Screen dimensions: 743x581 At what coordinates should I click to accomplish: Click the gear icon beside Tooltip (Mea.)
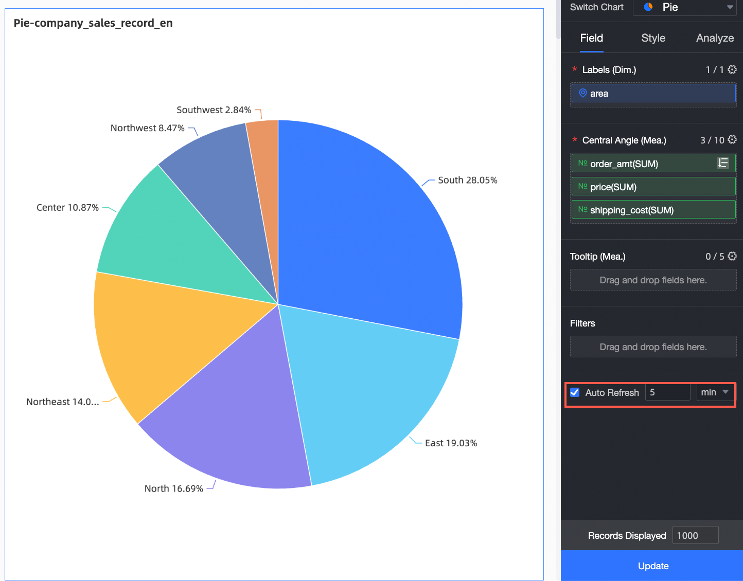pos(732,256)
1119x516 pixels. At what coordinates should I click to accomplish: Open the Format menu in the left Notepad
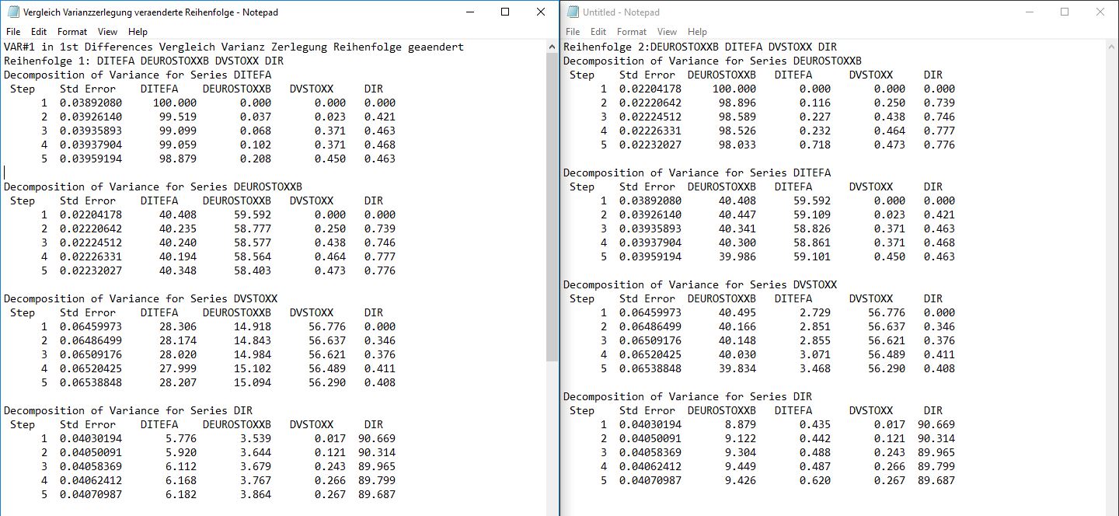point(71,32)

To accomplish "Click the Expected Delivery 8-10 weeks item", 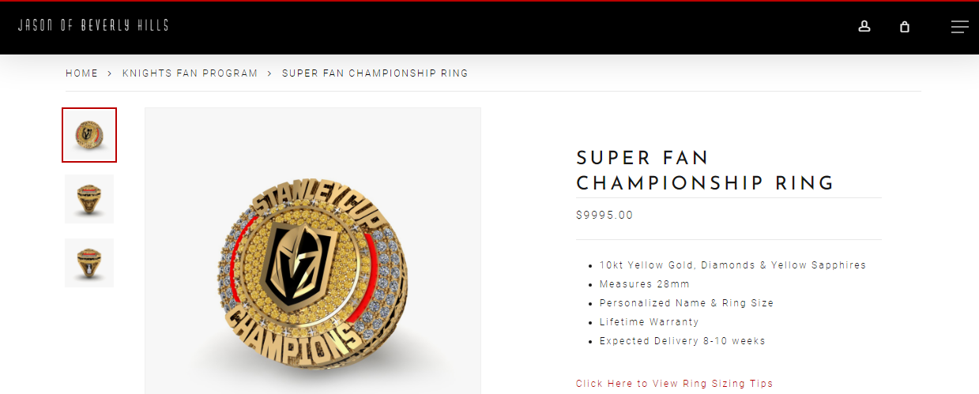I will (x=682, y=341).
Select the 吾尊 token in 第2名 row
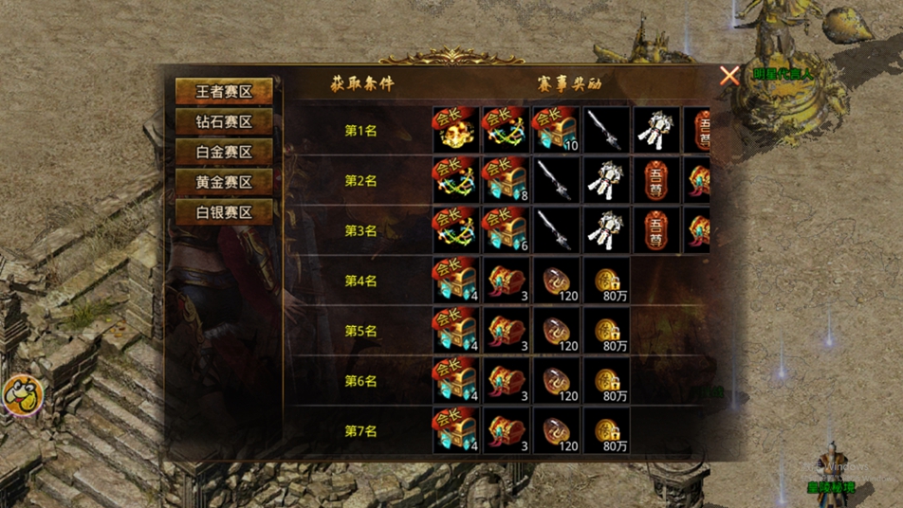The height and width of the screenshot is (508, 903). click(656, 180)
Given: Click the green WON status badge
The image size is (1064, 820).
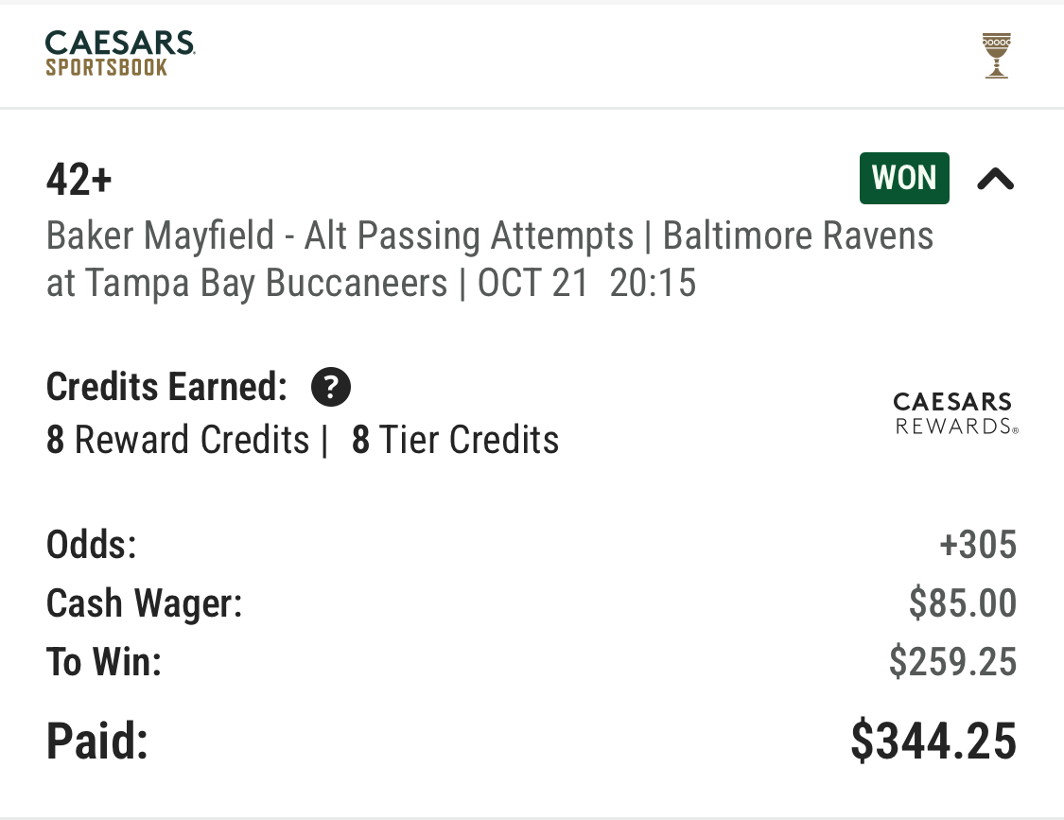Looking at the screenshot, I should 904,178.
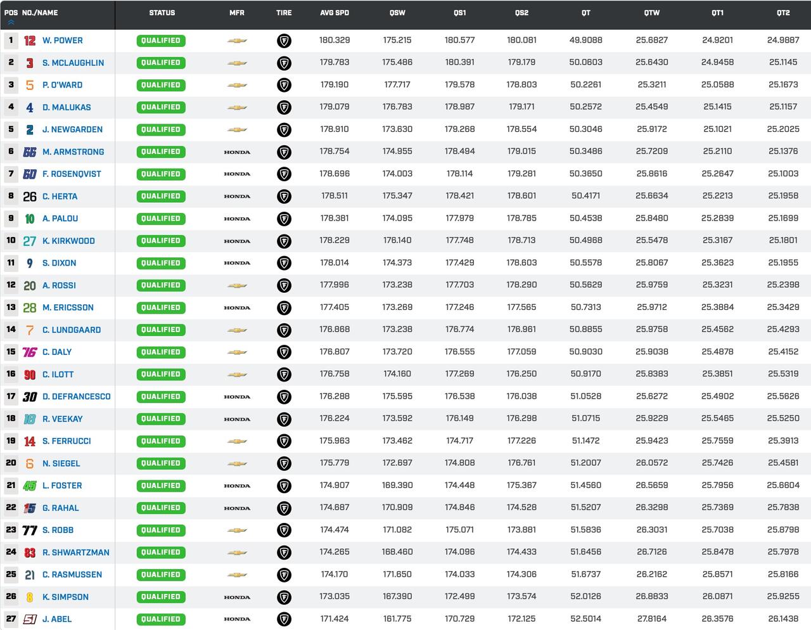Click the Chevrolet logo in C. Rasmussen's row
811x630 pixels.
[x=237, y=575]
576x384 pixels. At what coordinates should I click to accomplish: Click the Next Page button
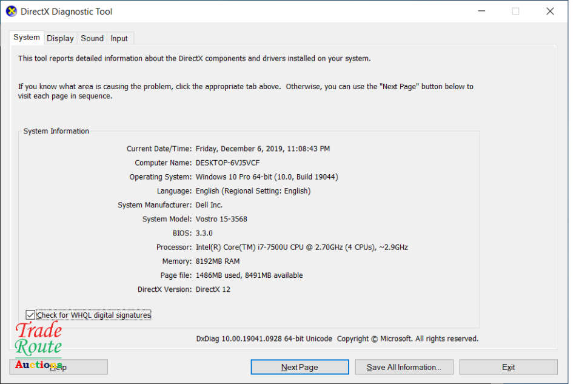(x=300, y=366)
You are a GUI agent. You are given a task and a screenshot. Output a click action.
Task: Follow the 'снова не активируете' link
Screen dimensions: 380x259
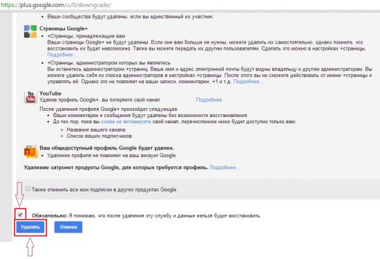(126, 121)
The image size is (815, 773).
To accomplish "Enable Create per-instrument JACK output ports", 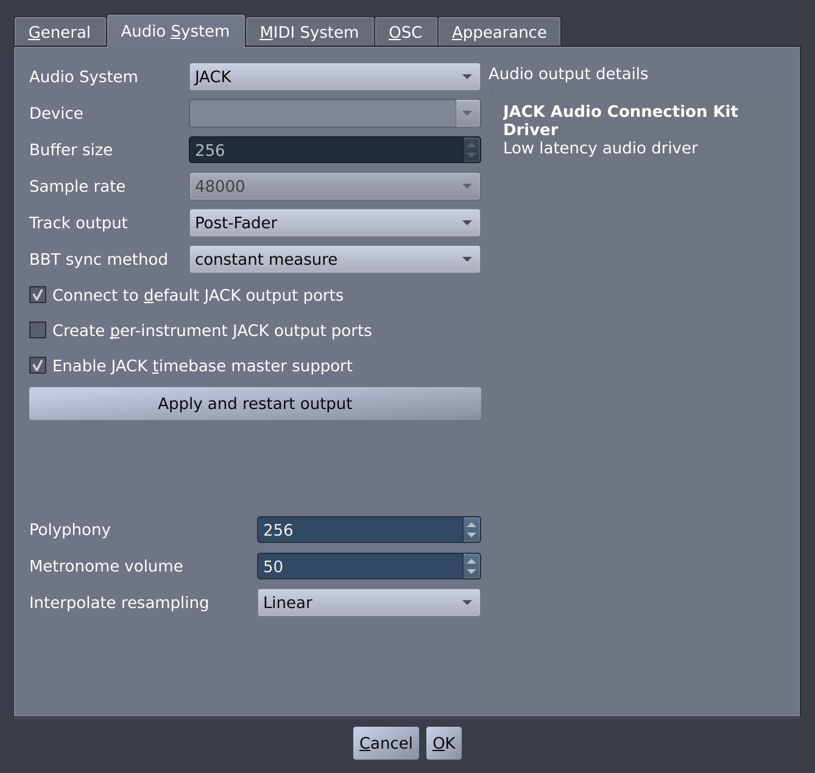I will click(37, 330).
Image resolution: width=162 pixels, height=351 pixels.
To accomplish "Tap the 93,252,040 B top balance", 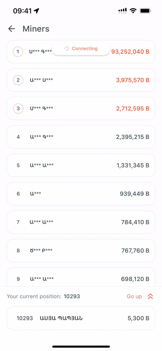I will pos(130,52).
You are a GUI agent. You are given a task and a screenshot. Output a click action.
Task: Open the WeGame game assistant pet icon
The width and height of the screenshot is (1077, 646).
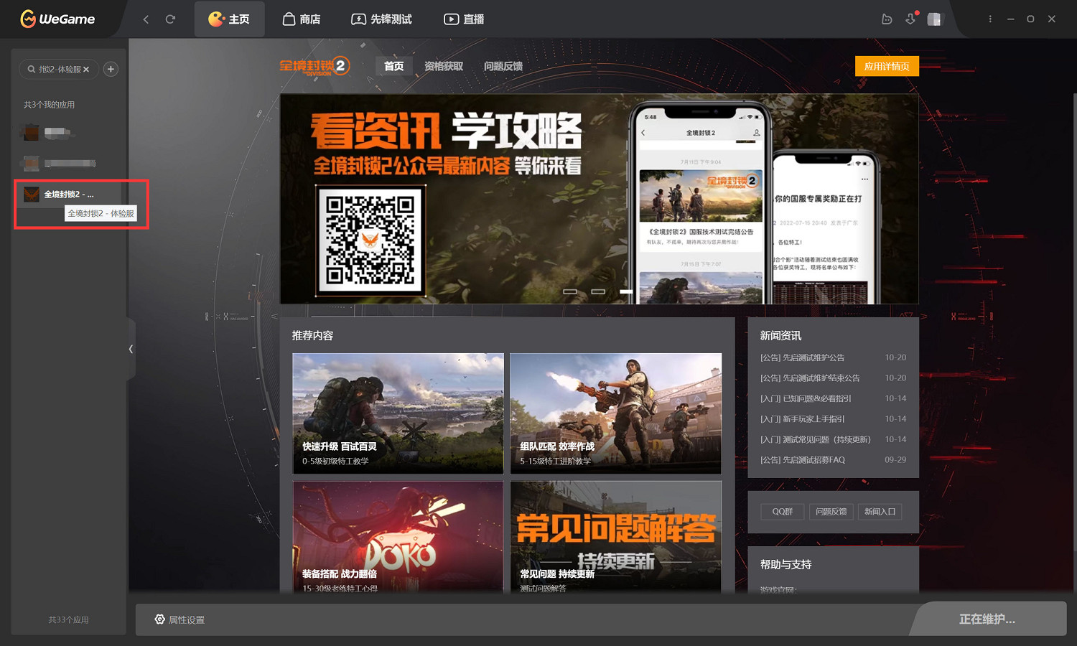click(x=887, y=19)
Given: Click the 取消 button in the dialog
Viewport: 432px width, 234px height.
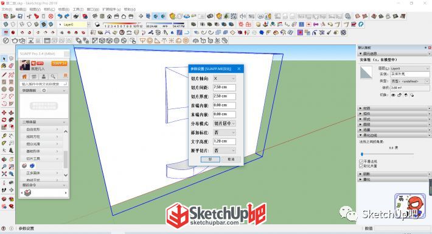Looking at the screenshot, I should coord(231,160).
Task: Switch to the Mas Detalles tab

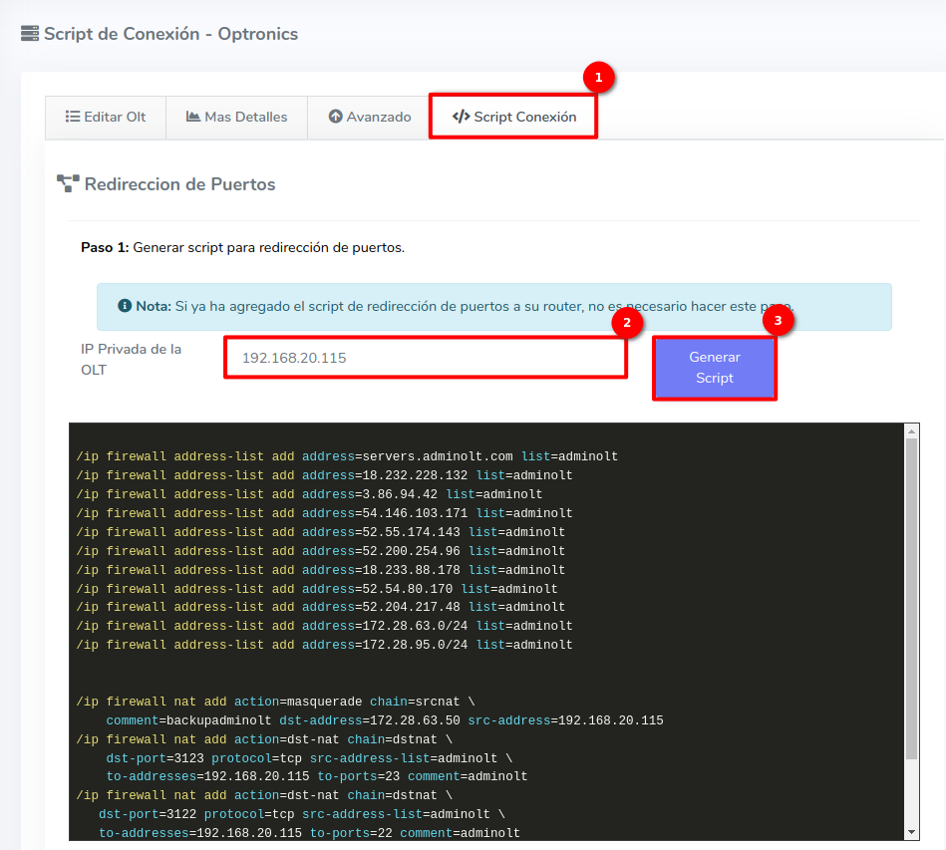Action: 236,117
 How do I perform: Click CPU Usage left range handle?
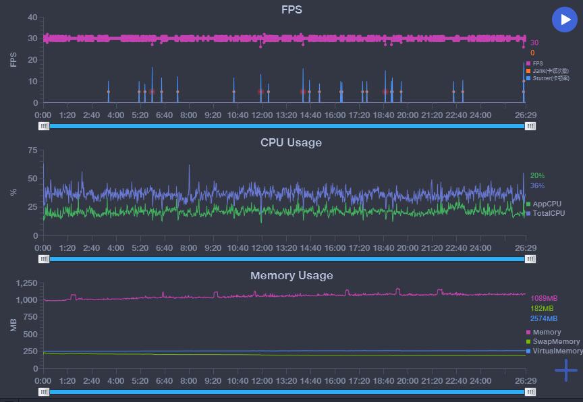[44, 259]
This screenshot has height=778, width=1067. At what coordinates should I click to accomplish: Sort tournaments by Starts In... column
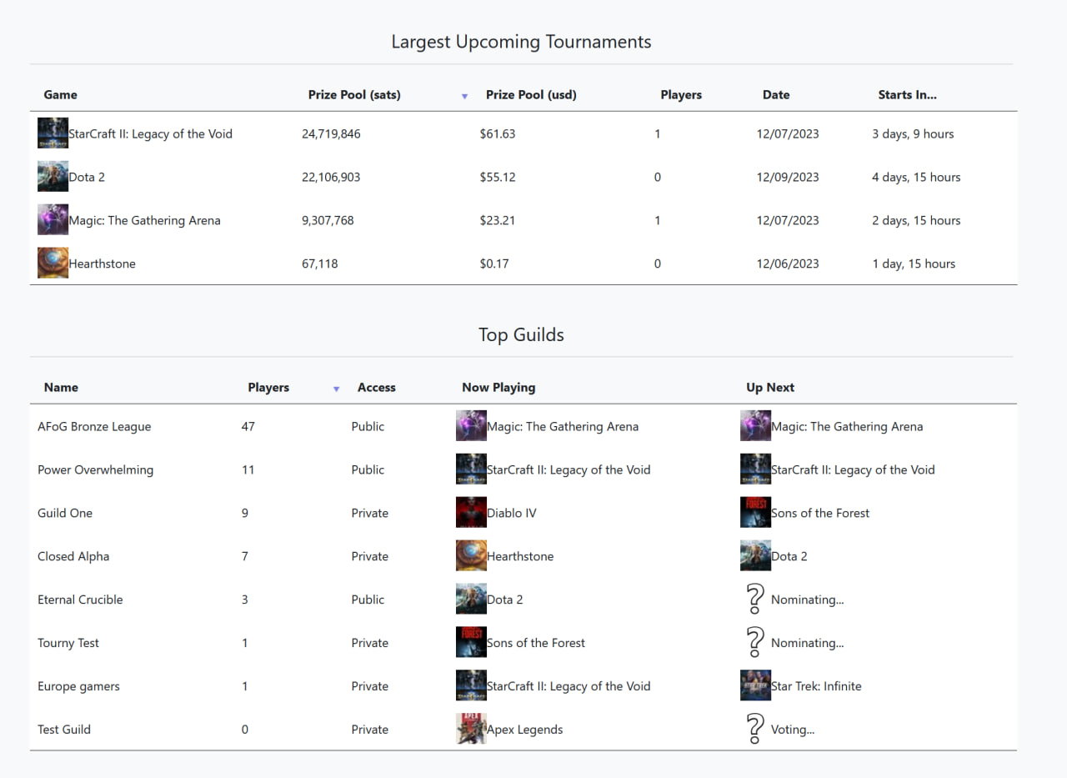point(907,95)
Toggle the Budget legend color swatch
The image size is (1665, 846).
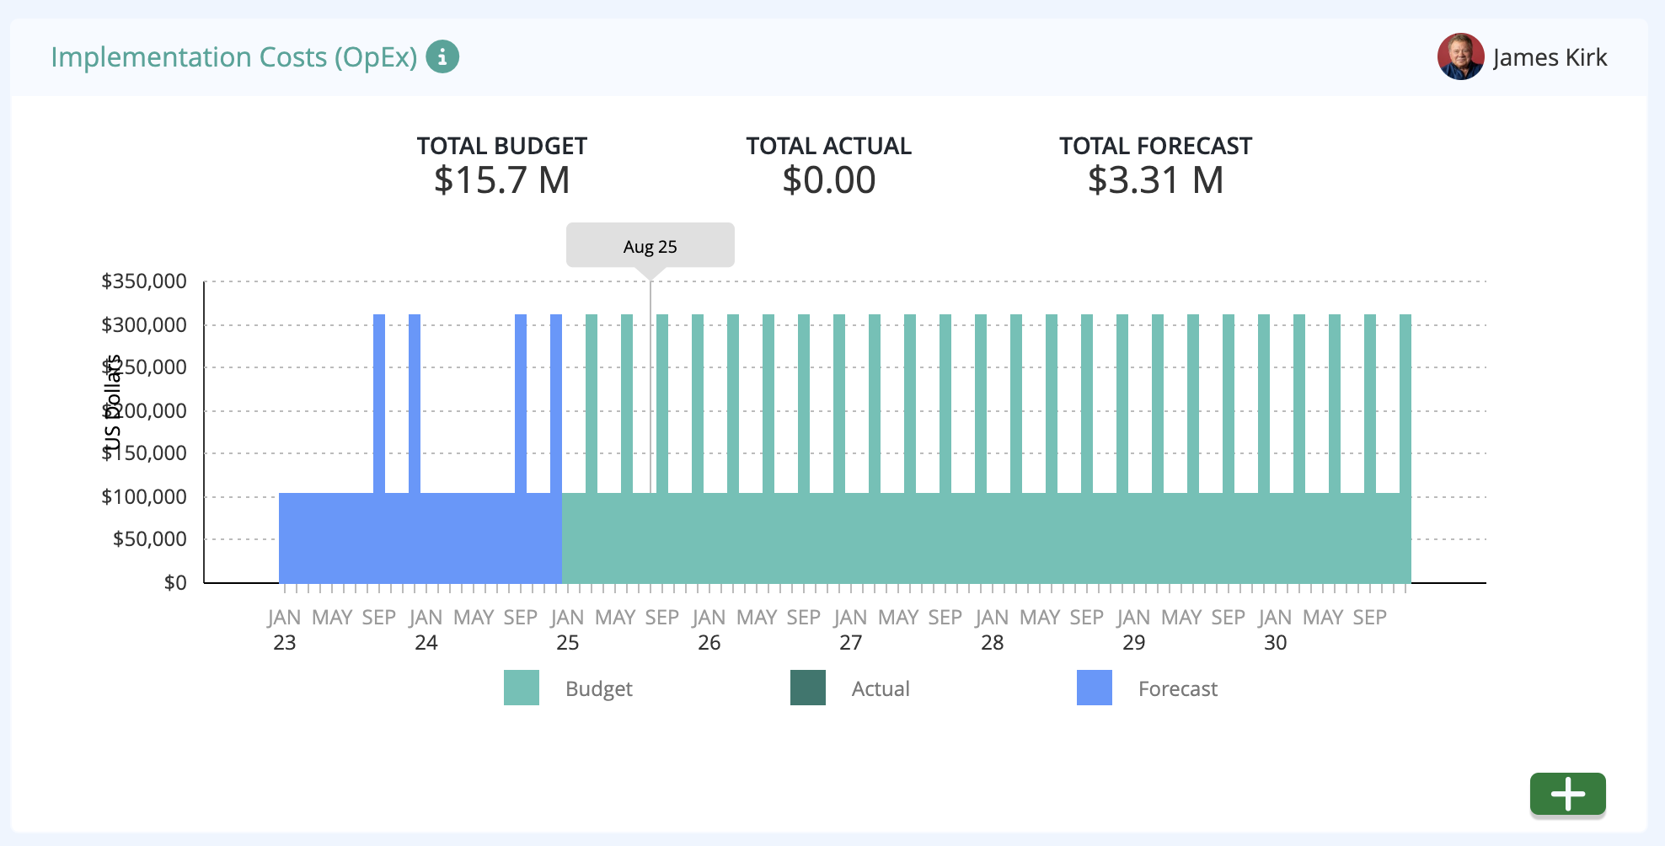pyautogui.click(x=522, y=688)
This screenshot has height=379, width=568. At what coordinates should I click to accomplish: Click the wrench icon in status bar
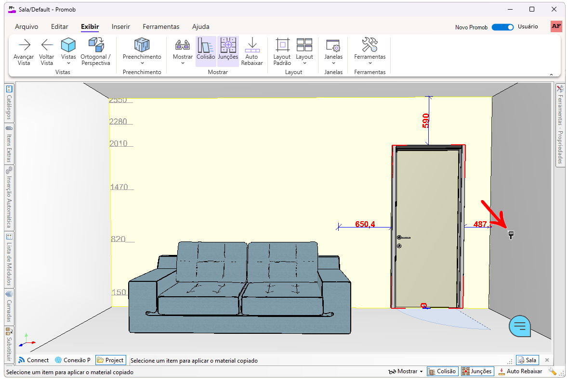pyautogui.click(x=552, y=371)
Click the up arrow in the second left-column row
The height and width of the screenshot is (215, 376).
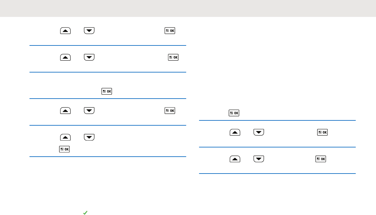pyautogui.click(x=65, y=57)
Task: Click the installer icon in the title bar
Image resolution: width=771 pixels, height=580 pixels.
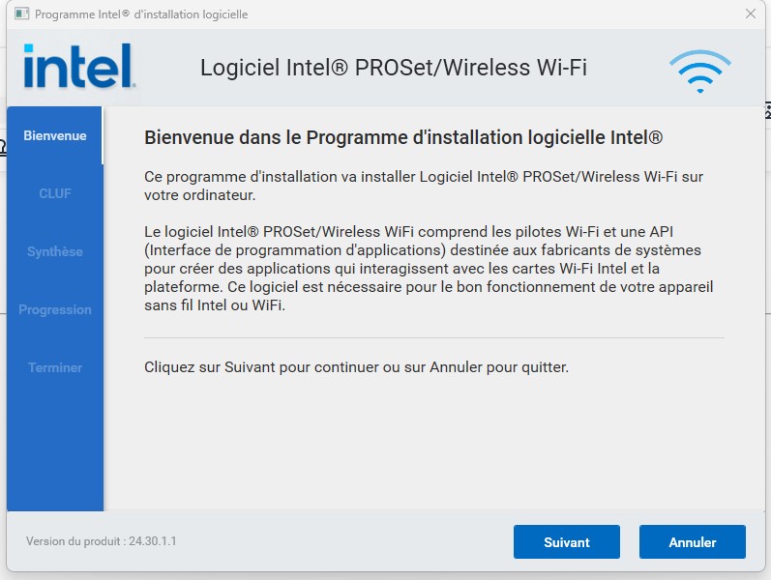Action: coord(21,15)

▸ **Problem to work on**
Locate "Click the up" in the listing above, then print exactly the lines from that line through the final one, omitting all pictures.

▸ **Output of the task**
Click the up arrow in the second left-column row
The height and width of the screenshot is (215, 376).
pyautogui.click(x=65, y=57)
Task: Click the installer icon in the title bar
Image resolution: width=771 pixels, height=580 pixels.
Action: coord(21,15)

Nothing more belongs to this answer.